0-1 決心
あらすじは、この小説の中心部分のみを表しています。
最初は太郎のある出来事から始まります。
『キモ!』
その言葉を言われたとたん、絶望に満ち溢れた・・・
この出来事の始まりは約2年ほど前だろうか。
無野太郎は、小学生2年生の時から思いを寄せていた少女がいた。
有田ゆきだ。
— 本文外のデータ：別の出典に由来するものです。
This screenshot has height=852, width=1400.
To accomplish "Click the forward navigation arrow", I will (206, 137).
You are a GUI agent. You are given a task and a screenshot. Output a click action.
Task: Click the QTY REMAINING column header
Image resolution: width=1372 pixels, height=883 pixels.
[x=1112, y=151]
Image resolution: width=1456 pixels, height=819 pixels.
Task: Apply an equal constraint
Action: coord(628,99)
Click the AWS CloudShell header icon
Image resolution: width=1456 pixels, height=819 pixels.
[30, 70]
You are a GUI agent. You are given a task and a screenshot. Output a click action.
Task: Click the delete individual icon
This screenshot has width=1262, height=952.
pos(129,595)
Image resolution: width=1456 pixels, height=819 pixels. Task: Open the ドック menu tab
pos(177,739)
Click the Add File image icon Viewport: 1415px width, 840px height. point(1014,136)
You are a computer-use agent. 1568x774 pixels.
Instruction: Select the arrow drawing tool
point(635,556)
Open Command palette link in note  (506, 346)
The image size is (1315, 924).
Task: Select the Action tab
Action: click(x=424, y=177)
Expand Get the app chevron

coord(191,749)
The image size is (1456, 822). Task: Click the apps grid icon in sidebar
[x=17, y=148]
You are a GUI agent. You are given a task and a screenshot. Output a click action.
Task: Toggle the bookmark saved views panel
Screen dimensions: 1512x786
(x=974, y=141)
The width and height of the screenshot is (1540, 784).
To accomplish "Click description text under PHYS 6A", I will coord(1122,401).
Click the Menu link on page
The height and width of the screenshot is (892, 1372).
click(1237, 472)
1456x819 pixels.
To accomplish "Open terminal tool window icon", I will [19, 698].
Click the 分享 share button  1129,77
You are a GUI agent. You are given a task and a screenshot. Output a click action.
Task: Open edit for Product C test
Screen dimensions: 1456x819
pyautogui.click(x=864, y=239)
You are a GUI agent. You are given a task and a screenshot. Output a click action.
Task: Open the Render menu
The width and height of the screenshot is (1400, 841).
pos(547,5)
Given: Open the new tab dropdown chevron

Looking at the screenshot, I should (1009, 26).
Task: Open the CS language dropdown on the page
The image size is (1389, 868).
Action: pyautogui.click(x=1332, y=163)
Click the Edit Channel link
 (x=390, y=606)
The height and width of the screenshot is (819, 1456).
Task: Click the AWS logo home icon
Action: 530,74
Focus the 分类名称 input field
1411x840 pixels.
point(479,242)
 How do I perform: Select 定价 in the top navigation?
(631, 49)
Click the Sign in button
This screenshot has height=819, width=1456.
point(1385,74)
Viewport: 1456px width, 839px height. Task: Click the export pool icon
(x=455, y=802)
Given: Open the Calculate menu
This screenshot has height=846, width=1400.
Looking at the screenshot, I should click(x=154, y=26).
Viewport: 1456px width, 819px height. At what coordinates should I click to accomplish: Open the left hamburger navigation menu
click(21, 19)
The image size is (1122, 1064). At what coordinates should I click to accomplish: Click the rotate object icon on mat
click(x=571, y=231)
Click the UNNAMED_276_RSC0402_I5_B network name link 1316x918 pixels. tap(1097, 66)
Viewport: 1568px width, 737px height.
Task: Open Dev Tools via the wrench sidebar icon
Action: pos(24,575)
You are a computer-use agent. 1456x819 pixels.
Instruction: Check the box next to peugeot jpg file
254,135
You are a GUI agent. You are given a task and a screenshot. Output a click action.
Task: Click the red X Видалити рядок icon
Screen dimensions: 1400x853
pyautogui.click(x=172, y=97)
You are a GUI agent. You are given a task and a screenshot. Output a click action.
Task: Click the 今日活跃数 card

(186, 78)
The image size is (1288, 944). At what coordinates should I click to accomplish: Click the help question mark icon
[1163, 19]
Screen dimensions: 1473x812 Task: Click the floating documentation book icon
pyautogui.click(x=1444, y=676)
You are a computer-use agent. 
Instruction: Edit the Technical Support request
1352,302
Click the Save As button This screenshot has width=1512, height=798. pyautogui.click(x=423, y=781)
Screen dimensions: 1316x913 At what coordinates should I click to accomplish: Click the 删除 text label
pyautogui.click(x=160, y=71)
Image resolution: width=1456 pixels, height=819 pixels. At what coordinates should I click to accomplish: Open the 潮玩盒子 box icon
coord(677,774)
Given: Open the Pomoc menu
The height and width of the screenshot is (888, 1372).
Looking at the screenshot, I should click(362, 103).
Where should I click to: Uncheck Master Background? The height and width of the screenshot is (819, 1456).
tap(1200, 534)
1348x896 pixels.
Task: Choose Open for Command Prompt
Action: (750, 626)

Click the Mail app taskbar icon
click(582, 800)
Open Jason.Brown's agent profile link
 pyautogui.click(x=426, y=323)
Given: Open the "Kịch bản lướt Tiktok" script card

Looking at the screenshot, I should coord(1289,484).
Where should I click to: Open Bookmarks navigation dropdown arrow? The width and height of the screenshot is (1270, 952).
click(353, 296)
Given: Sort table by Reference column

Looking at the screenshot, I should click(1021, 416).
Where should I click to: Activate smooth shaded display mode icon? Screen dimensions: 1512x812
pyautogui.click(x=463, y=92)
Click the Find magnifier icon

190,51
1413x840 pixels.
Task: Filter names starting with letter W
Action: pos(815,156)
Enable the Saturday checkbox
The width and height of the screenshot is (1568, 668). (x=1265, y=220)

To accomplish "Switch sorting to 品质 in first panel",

ケースに入れて置きたいぐらいの小さな体に、円らな瞳。
太郎はゆきに話しかけたいと思っていた。
しかし、弱気で消極的な太郎はまともに話すことが出来ない。
でもその時は"いつか"思いを伝えて、付き合いたいと思っていた。
小学5年生の時にはこんな事があった。
クラスの皆とドッチボールをしていた。
もちろん、太郎は苦手なもんだから、逃げてばかりいた。
休み時間終了を知らせるチャイムが鳴ったとき、ゆきは太郎を目掛けてボールを投げる。
太郎は気を緩めたのか、アゴにボールが当たった。
ゆきに当てられても、太郎は自分が弱いから気にしてはいなかった。
しかし、ゆきは心配であった。謝らなければと思っていた。
教室に戻ってからゆきは素直に、
「ごめんね。痛くない?大丈夫?」 と心配して問いかける。太郎は、
「うん。大丈夫。」と普通に答える。
しかしその後も何度も何度も心配して謝る。
太郎は、心配する彼女を見てすごく可愛く感じられた。
優しく接してもらっているのが嬉しくてたまらなかった。
時は経ち、小学6年生。
太郎とゆきはクラスが離れてしまった。
だが、少ししか太郎は悲しまなかった。
今までに何回かクラスが離れたことがあるからだ。
しばらくはゆきと関わりはなかった・・・
そしてその事件の始まりが訪れる。
何を思ったのか、太郎はチャットを始めた。
何の理由もなしに。
しかし、チャットを始めた時に、ある人にこんな事を聞いてみたくなった。
「好きな人に思いを伝えたい。どうしたらいいのか。」と。